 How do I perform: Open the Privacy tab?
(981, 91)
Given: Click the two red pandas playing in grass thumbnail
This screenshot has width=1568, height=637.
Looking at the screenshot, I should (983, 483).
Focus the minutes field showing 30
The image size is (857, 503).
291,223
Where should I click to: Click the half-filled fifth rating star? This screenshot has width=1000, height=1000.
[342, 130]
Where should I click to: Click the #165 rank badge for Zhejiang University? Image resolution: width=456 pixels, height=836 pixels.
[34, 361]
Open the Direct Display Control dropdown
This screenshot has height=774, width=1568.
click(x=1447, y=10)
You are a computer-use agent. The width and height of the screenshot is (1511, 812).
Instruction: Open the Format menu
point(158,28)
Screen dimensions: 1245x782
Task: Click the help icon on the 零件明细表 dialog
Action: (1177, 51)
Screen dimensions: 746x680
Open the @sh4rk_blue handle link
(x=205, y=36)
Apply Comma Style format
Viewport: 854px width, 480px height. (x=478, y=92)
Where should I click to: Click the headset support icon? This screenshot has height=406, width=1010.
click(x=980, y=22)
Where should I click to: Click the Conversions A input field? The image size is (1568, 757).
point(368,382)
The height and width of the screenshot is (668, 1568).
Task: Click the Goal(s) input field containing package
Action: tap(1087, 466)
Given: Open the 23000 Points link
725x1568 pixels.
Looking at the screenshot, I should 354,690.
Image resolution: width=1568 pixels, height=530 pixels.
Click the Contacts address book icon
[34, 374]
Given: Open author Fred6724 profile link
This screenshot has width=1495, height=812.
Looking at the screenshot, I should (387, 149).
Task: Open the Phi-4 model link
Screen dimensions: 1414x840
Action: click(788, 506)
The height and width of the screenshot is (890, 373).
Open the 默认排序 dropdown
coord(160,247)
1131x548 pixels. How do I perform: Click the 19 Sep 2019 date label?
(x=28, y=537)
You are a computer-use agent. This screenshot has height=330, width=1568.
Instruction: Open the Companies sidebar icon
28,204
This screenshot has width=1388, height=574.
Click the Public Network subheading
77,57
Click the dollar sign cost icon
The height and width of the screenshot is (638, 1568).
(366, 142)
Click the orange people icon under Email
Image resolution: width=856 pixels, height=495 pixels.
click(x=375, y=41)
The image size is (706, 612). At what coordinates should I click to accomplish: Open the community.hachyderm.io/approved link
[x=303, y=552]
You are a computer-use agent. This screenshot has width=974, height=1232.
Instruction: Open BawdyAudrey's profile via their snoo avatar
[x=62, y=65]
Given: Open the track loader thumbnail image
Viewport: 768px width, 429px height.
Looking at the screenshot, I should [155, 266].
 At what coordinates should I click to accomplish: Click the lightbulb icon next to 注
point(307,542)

========================================

OBJECTIVE: Reproduce the lines above without any change, starting at the line that contains "Open the Direct Display Control dropdown" and ending at the line that contains "Viewport: 854px width, 480px".

RESULT OF THIS EXERCISE:
Open the Direct Display Control dropdown
This screenshot has height=774, width=1568.
click(x=1447, y=10)
You are a computer-use agent. The width and height of the screenshot is (1511, 812).
Instruction: Open the Format menu
point(158,28)
Screen dimensions: 1245x782
Task: Click the help icon on the 零件明细表 dialog
Action: (1177, 51)
Screen dimensions: 746x680
Open the @sh4rk_blue handle link
(x=205, y=36)
Apply Comma Style format
Viewport: 854px width, 480px height. (x=478, y=92)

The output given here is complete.